Depuis les années 70, les milieux néo-conservateurs américains ont créé des fondations lourdement financées, telles la « Heritage Foundation » ou les think tanks, qui n’avaient d’autre but que la mainmise sur les media, au nom de leurs combats idéologiques. Les analogies avec la France ne sont pas fortuites… Comme les clubs néo-cons dans le genre « Meilleur des mondes », les commissions à la mode en France, et la ribambelle de conseillers politiques, les think tanks produisent des analyses et des projections qui influencent les choix politiques, socio-économiques du pouvoir. Ils se servent des media pour les imposer comme des évidences, comme la seule solution possible aux questions traitées. Le message central étant que les intérêts des corporations / multinationales et l’intérêt général sont les mêmes… Les conflits d’intérêts ne sont même plus perçus.
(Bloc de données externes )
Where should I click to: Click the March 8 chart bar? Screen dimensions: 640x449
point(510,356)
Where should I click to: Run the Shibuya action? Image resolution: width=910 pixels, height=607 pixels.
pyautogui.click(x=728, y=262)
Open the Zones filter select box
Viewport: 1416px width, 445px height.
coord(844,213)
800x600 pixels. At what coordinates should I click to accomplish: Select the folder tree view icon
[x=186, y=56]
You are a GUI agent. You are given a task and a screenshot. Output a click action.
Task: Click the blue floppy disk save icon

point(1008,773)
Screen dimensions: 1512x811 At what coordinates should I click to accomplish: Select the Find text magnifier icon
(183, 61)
Il va sans dire que ces analyses valent aussi pour l’industrie pharmaceutique, lobbyiste le plus actif auprès des élus américains, chouchou de Bush (avec le lobby pétrolier et celui de l’armement). Les firmes pharmaceutiques utilisent les mêmes méthodes quand elles créent de toutes pièces des fondations et certaines associations de malades qui ne sont là que pour servir leurs intérêts, mais en les faisant passer pour l’intérêt des patients et du progrès thérapeutique… De l’humanitaire, quoi… grouillant de conflits d’intérêts.
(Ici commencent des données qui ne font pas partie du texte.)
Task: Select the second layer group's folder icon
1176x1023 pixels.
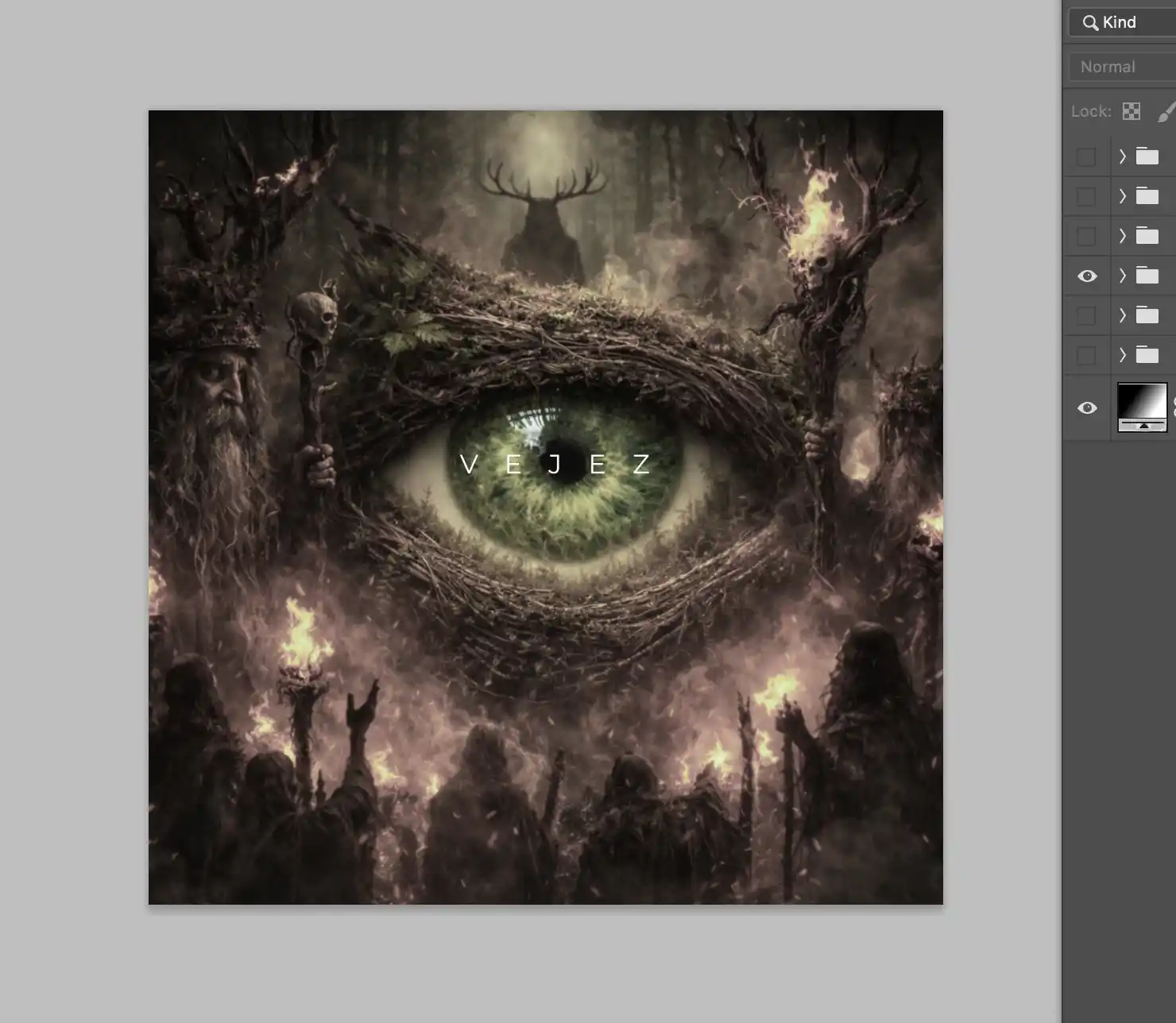Action: coord(1147,196)
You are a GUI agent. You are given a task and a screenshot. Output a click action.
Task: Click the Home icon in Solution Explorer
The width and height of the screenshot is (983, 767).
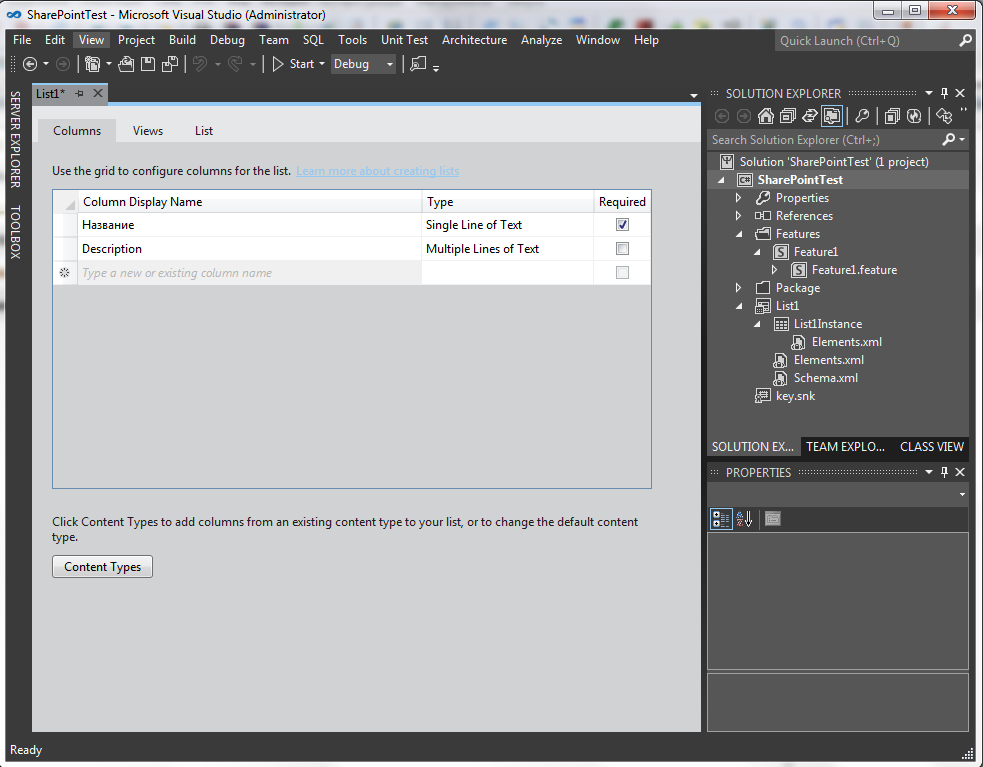point(766,115)
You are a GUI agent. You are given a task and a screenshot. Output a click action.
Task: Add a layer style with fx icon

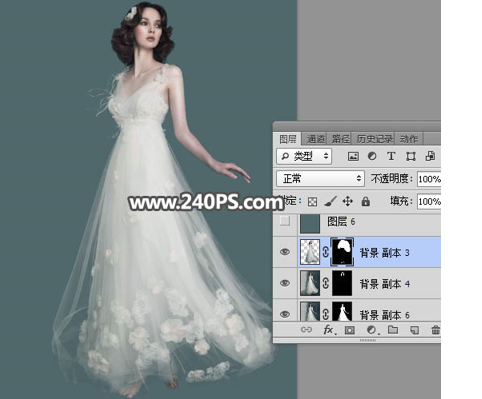pyautogui.click(x=329, y=330)
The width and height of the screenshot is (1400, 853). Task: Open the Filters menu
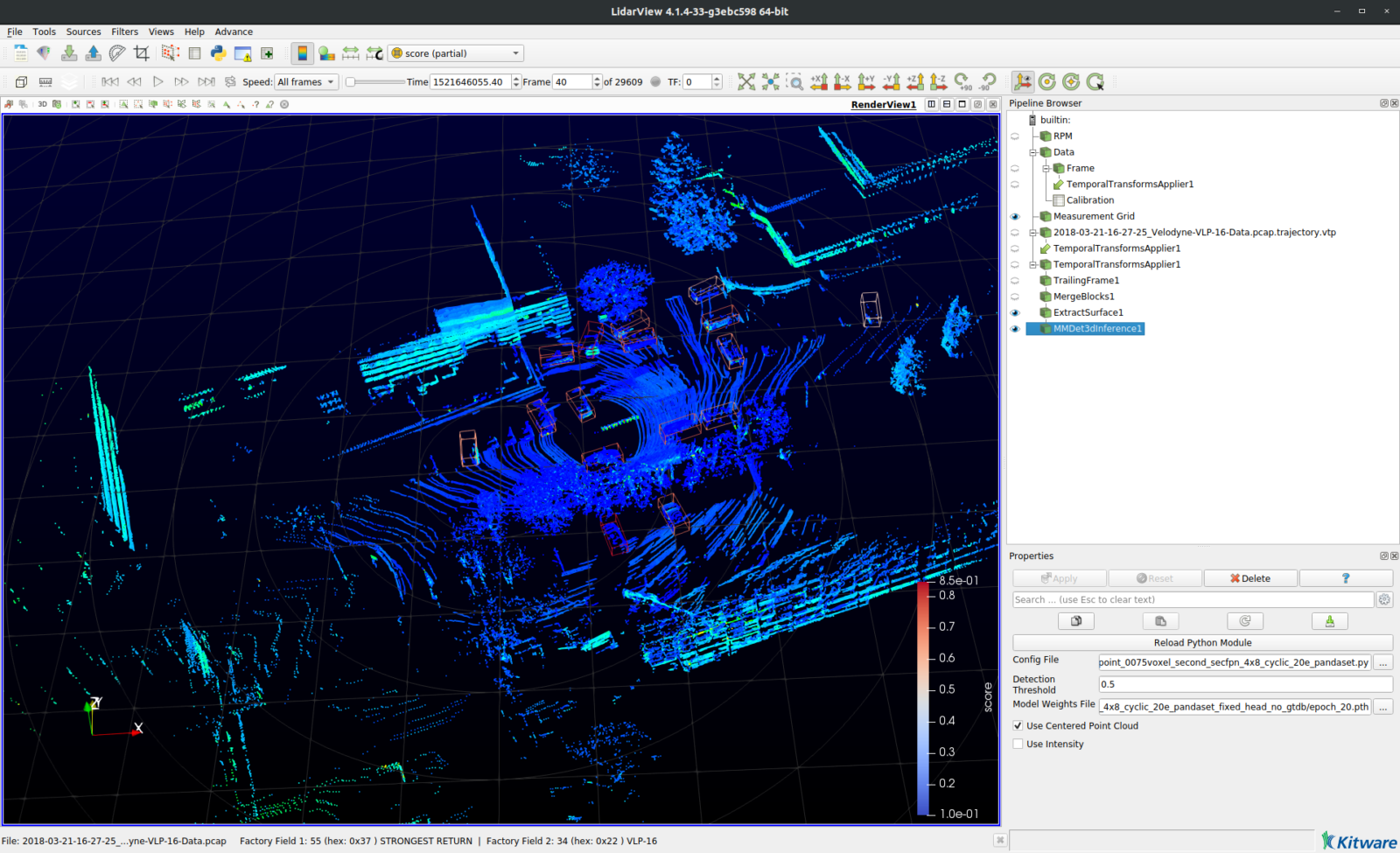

« Ces dernières années, les media corporatistes et la politique ont fusionné » ; il va sans dire que la fusion s’est faite par les lobbies économiques qui détiennent les media et ont la plupart des politiques dans leur poche… Selon Robert McChesney, de la Foundation of Media Reform, « le pouvoir corporatiste est défendu par nos media comme le communisme était défendu par la presse soviétique »… Les medias sont devenus « le ministère de la vérité » dont parlait George Orwell

Moyens de production de l’industrie de la conscience

Il est désormais légitime de se demander si les media de masse ne seraient pas devenus une force anti-démocratique, cette « industrie de la culture » que Theodor W. Adorno voyait s’imposer déjà il y a plus de 60 ans. Une « industrie de la conscience » produisant des « analphabètes secondaires », selon le mot de l’écrivain allemand Hans Magnus Enzensberger, dépourvus de tout esprit critique, mais maniant les quelques oripeaux de langage nécessaires à l’adaptation au néolibéralisme. Mais « Se conformer n’est pas penser« . Consommer non plus…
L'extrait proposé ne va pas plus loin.